Think Progress’ Igor Volsky reports these lines from Paul Ryan about how and why he and Mitt lost:
In his first interview since losing the election, Rep. Paul Ryan (R-WI) wouldn’t admit that voters rejected his economic vision and instead chalked up President Obama’s victory to a large turnout of the “urban vote.” “I don’t think we lost it on those budget issues, especially on Medicare, we clearly didn’t lose it on those issues,” Ryan to local station WISC-TV. “I think the surprise was some of the turnout, some of the turnout especially in urban areas, which gave President Obama the big margin to win this race.”
Volsky goes on to contrast this “turnout” talk with Ryan’s pre-election assertions that the election was a big, bold choice between big, bold policy agendas.

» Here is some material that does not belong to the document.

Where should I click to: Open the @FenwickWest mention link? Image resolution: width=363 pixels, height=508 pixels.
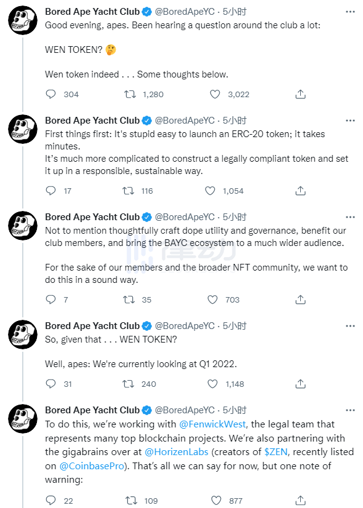click(212, 424)
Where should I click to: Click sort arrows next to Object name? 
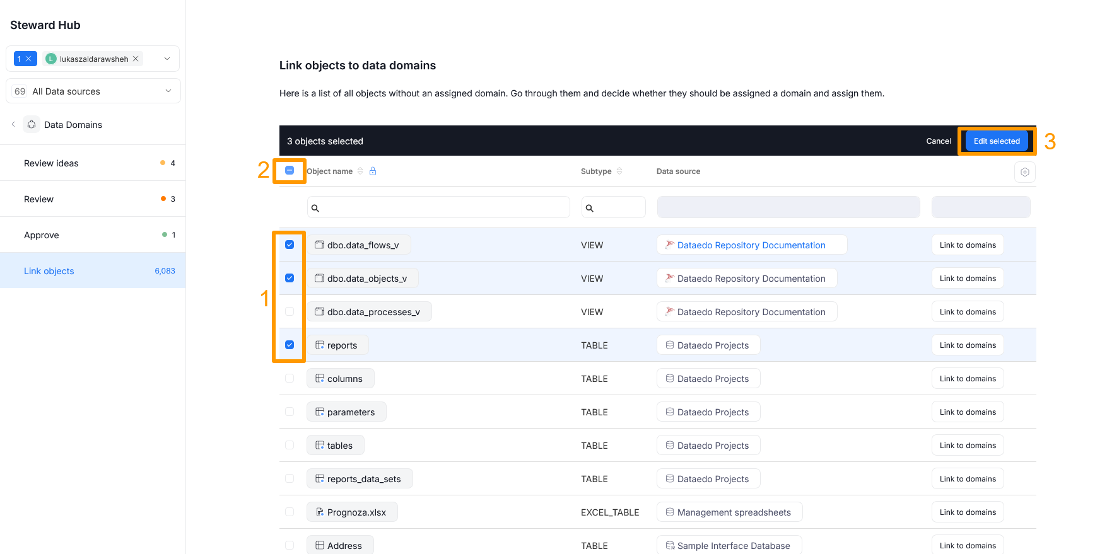click(360, 171)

But to an old cracker like me, the Dairy State Randian’s words had a very different connotation. Back in the 1960s, when southern African-Americans could (in some places, and to some degree) vote but segregationists were still in the saddle, any seggie setback was invariably blamed on “The Bloc Vote,” or “The Negro Bloc Vote” (a less inhibited term was, of course, used privately). The idea was that an election properly settled by white people talking about policy options was being hijacked by the hordes of Others who blindly voted for whoever their political bosses told them to vote for.
Now I am not, repeat not, accusing Paul Ryan of being a segregationist or a racist. But this habit of thinking of “the urban vote” as being a policy-indifferent mob that is simply turned out to neutralize the “big choices” being made by civic-minded folk, making the election results meaningless in terms of the direction of the country, certainly bears the pungent whisky-and-brimstone aroma of Old Dixie politics. Ryan would be well advised not to use this sort of terminology to support the no-mandate-election spin of his party.